Oltre a quella di Zaniolo, visibilmente emozionato per il debutto, la faccia più allegra della Nazionale di Roberto Mancini è quella di Moise Kean: il giocatore che con le sue giocate e il primo centro in azzurro, ha aiutato l'Italia a centrare la prima vittoria nel girone di qualificazione ad Euro 2020. Al termine della vittoria sulla Finlandia, il giovane attaccante della Juventus ha così manifestato tutta la sua gioia per il successo e per il gol.

"Mi alleno con continuità e cerco di farmi trovare pronto, la rete è stata una grandissima emozione – ha spiegato ai microfoni della Rai, il 19enne attaccante juventino nato a Vercelli da genitori ivoriani – Imparo da Cristiano Ronaldo, in allenamento gli rubo i segreti: questa è una serata bellissima, ma so che ho ancora tanti record da battere e sono pronto a farlo".

I record di Moise Kean

"E' impossibile non imparare accanto ad un campione come CR7 – ha continuato Kean – Ho fatto meglio di Rivera? E' un motivo in più per lavorare e migliorare". Il futuro del baby bomber italiano è ora tutto nelle sue mani, e anche in quelle di Massimiliano Allegri che lo sta facendo lavorare e crescere nel modo migliore. In attesa del secondo match con il Liechtenstein (il prossimo 26 marzo a Parma), il giovane giocatore della Juventus si può intanto godere la sua serata da record.

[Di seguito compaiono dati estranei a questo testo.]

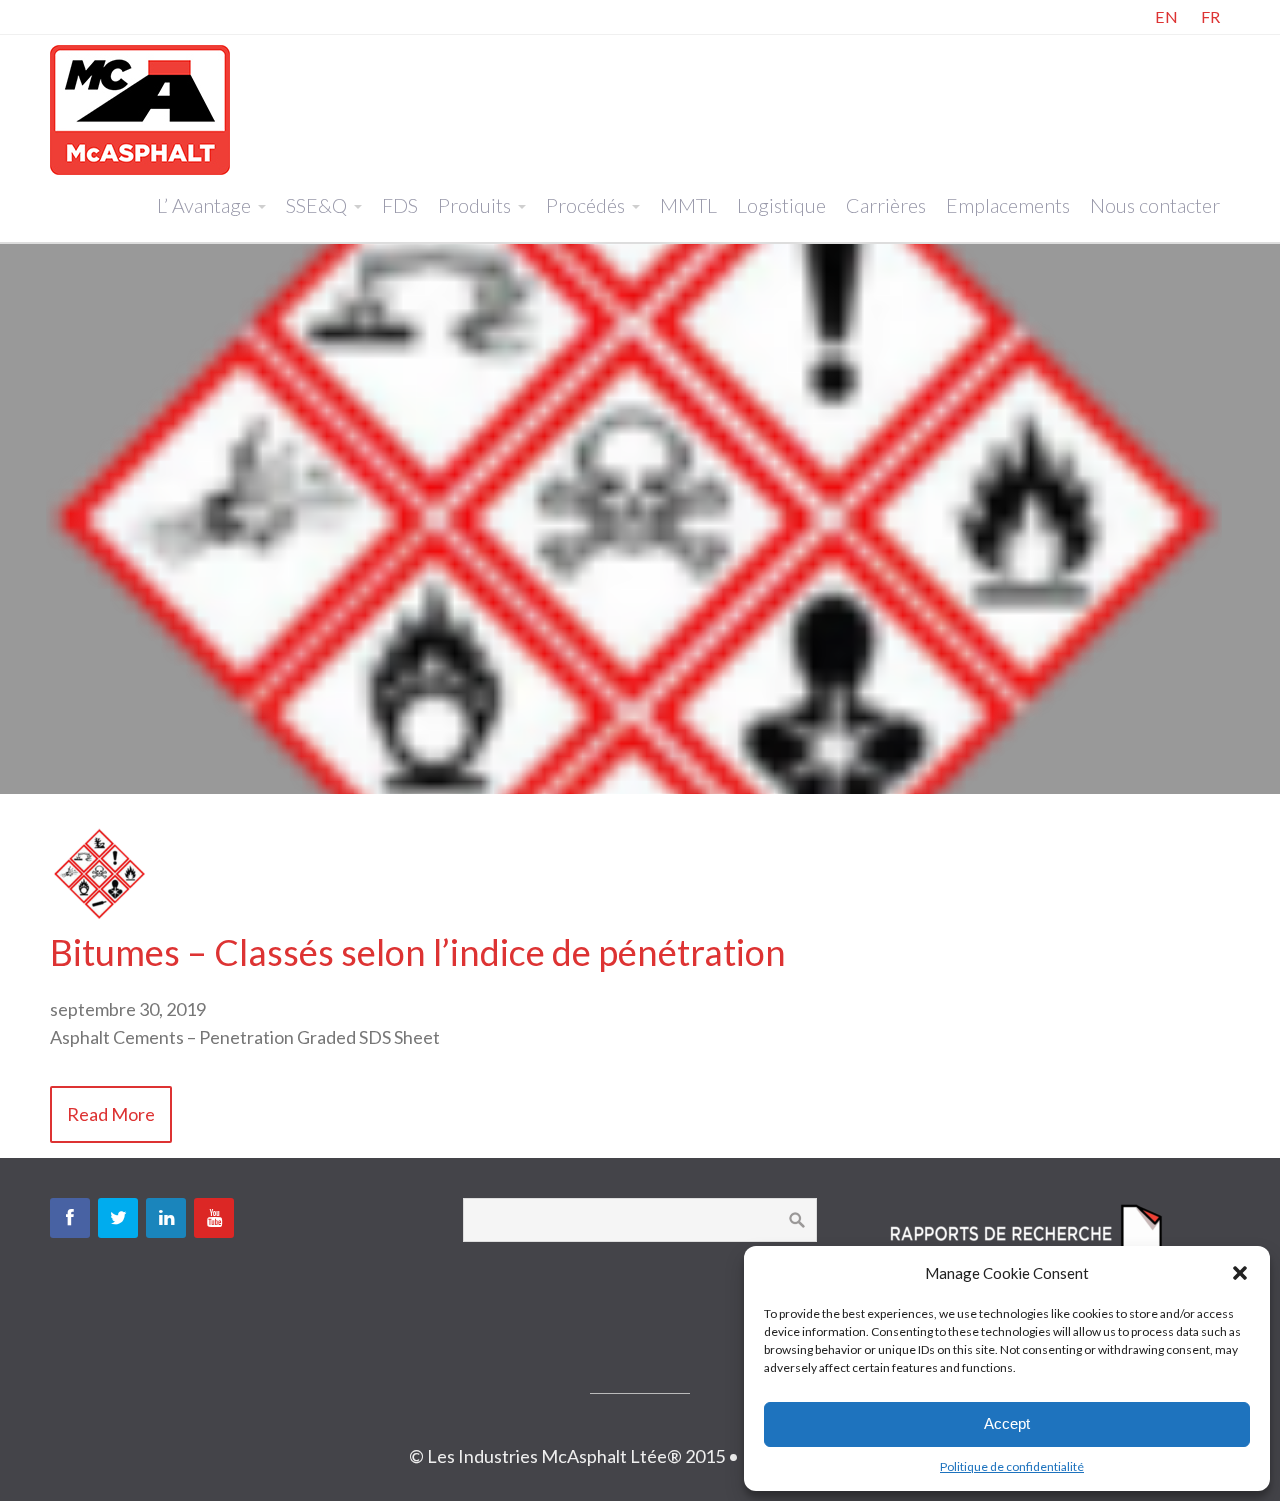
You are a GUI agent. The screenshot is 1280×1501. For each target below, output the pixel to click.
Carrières (886, 205)
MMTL (688, 205)
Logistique (781, 205)
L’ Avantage (204, 205)
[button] (1240, 1273)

I sui numeri sono infatti sotto gli occhi di tutti. Primo millennial ad esordire in serie A, primo a segnare, primo a esordire con l'Under 21, poi con la nazionale maggiore in amichevole e stasera primo a giocare da titolare una partita ufficiale. Infine secondo marcatore azzurro piu' giovane di sempre. Mancini lo ha definito un predestinato, e Moise Kean è riuscito a confermare questa etichetta: "Ha grandi qualità, ma sta tutto in lui – ha dichiarato il Mancio – I margini di miglioramento sono enormi".